(Beginning of Information given)
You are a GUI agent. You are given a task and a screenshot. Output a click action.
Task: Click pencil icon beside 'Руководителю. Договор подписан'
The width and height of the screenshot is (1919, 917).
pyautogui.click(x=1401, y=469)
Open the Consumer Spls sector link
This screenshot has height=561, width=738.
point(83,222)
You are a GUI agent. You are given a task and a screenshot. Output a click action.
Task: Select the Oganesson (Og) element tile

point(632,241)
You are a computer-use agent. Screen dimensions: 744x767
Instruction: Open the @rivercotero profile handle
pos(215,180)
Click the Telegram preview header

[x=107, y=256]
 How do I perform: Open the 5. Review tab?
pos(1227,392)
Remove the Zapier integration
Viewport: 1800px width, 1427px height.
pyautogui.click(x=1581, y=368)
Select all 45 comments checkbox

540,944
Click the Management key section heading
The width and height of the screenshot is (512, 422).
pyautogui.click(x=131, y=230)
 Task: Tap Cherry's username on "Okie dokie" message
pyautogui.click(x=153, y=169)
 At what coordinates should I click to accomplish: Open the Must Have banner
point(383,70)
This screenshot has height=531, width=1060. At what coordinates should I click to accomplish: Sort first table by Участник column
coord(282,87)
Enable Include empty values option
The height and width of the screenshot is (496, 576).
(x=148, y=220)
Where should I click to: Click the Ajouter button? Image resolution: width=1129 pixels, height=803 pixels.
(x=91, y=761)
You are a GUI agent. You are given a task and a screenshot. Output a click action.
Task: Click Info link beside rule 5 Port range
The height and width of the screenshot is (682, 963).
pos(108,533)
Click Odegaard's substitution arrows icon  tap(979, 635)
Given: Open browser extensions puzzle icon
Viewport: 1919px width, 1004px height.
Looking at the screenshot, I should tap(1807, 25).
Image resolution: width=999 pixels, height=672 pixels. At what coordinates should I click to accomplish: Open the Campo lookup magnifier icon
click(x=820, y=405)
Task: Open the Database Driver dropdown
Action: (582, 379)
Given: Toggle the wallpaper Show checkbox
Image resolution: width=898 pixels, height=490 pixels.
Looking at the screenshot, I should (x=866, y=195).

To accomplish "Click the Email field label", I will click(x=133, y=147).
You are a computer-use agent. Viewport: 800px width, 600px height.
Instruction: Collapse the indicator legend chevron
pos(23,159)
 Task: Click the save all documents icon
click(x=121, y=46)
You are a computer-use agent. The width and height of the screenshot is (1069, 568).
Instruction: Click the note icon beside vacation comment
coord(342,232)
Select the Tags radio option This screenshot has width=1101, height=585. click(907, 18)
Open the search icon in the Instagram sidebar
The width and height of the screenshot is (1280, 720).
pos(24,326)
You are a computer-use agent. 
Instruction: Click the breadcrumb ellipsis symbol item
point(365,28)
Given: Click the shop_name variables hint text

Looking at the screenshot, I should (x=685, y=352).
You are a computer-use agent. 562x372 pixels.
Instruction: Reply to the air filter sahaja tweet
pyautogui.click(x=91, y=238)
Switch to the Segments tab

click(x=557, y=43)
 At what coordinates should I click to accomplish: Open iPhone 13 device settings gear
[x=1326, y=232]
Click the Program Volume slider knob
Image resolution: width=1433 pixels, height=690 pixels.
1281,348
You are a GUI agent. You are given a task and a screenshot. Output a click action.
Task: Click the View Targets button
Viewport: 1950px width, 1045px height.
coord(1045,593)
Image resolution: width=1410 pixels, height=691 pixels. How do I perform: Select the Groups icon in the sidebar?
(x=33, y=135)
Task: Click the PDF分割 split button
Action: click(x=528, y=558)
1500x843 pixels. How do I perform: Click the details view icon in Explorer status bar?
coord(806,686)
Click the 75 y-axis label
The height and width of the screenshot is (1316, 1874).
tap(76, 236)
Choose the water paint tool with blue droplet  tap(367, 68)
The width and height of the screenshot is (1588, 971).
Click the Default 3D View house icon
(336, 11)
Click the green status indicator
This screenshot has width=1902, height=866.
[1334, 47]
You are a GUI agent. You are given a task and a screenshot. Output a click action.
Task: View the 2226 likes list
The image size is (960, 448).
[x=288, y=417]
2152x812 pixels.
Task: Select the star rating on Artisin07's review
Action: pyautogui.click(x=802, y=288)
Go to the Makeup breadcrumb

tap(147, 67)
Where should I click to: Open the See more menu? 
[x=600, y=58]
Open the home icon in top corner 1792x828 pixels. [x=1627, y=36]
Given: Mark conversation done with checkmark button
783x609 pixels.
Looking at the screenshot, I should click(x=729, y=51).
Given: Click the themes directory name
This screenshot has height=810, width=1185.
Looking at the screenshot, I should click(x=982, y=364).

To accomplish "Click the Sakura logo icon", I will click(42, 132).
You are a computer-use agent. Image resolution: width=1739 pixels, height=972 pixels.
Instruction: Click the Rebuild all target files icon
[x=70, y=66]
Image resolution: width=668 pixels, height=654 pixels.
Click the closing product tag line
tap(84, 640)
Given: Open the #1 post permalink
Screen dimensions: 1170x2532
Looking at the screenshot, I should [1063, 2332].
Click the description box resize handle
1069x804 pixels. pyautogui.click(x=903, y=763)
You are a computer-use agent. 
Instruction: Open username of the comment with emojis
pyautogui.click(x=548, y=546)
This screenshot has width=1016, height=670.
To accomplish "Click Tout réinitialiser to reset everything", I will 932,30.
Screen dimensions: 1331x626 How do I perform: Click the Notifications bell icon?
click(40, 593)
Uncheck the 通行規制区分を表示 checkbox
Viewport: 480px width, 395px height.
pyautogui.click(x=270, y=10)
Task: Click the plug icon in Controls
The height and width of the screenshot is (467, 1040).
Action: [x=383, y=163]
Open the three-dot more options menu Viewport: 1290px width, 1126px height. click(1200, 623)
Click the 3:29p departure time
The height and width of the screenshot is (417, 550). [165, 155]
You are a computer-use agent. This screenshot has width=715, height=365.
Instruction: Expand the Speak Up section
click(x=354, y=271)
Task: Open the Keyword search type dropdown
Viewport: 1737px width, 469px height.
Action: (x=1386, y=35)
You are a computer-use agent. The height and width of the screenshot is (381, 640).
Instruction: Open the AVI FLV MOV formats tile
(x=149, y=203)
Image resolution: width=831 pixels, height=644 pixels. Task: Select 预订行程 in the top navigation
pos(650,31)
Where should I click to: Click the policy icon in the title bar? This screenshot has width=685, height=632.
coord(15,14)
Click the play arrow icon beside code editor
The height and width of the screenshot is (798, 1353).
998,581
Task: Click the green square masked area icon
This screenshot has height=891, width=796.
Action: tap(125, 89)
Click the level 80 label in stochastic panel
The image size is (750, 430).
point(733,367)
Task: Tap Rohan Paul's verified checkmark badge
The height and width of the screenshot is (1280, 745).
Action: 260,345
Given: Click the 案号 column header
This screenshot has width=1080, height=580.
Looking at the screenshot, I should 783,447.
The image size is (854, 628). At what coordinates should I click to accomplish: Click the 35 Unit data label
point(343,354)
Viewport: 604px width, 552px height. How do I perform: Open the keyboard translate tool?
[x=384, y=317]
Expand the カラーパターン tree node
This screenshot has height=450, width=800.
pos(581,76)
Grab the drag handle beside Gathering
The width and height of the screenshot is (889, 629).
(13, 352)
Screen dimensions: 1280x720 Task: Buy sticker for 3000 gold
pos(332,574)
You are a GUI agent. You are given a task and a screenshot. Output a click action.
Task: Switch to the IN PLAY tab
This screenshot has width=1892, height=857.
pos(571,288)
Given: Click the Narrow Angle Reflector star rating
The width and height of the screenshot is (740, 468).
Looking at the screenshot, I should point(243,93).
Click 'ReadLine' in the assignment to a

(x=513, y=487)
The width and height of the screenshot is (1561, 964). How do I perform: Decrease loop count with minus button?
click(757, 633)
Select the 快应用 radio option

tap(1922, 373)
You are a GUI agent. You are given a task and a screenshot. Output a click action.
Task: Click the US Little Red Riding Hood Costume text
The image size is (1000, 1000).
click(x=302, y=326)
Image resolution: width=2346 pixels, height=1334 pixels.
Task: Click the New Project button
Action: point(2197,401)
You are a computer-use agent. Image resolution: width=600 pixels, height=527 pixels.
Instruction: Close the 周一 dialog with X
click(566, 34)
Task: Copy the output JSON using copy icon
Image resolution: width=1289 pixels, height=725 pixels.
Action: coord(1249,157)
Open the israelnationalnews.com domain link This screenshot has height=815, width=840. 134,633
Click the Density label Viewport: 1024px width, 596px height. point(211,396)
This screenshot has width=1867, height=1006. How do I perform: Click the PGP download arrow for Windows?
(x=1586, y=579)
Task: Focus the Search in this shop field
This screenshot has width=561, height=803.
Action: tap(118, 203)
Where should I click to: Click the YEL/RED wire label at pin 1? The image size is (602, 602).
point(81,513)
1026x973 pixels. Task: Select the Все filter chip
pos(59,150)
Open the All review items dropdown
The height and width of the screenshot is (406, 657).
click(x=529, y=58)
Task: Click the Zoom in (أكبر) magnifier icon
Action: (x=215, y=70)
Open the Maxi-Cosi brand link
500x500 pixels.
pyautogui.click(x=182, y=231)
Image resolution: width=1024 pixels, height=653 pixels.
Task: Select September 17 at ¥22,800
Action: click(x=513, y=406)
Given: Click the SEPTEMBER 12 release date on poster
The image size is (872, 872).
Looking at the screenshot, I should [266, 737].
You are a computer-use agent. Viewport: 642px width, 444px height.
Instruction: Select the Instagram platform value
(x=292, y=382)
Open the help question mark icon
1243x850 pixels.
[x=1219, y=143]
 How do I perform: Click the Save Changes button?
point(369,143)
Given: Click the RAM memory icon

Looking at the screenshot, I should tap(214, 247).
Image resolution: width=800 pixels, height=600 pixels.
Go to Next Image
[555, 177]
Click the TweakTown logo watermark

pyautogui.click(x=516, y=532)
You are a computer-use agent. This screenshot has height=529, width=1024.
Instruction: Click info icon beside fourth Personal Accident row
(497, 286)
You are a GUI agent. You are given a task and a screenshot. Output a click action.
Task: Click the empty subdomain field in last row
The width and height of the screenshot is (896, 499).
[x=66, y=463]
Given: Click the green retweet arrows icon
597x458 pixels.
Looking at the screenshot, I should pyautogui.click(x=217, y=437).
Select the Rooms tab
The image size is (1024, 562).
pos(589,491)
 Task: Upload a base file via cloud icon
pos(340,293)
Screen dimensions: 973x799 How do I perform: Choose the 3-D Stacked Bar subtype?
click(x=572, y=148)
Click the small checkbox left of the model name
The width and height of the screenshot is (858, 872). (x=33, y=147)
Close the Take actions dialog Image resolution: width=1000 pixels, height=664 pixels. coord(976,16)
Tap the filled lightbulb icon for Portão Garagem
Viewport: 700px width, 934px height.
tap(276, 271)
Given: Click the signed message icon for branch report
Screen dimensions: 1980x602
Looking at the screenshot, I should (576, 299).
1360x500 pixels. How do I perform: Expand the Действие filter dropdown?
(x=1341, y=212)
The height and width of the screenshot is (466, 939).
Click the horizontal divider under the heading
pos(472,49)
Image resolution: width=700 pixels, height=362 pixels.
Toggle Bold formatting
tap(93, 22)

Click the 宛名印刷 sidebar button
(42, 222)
(End of Information given)
** Your instructions **
Looking back over the data above, restate word for word the lines that begin at the line with "Open the search icon in the Instagram sidebar" and end at the line with "Click the Program Volume slider knob", inclusive.

** Answer to the exercise **
Open the search icon in the Instagram sidebar
The width and height of the screenshot is (1280, 720).
pos(24,326)
You are a computer-use agent. 
Instruction: Click the breadcrumb ellipsis symbol item
point(365,28)
Given: Click the shop_name variables hint text

Looking at the screenshot, I should (x=685, y=352).
You are a computer-use agent. 562x372 pixels.
Instruction: Reply to the air filter sahaja tweet
pyautogui.click(x=91, y=238)
Switch to the Segments tab

click(x=557, y=43)
 At what coordinates should I click to accomplish: Open iPhone 13 device settings gear
[x=1326, y=232]
Click the Program Volume slider knob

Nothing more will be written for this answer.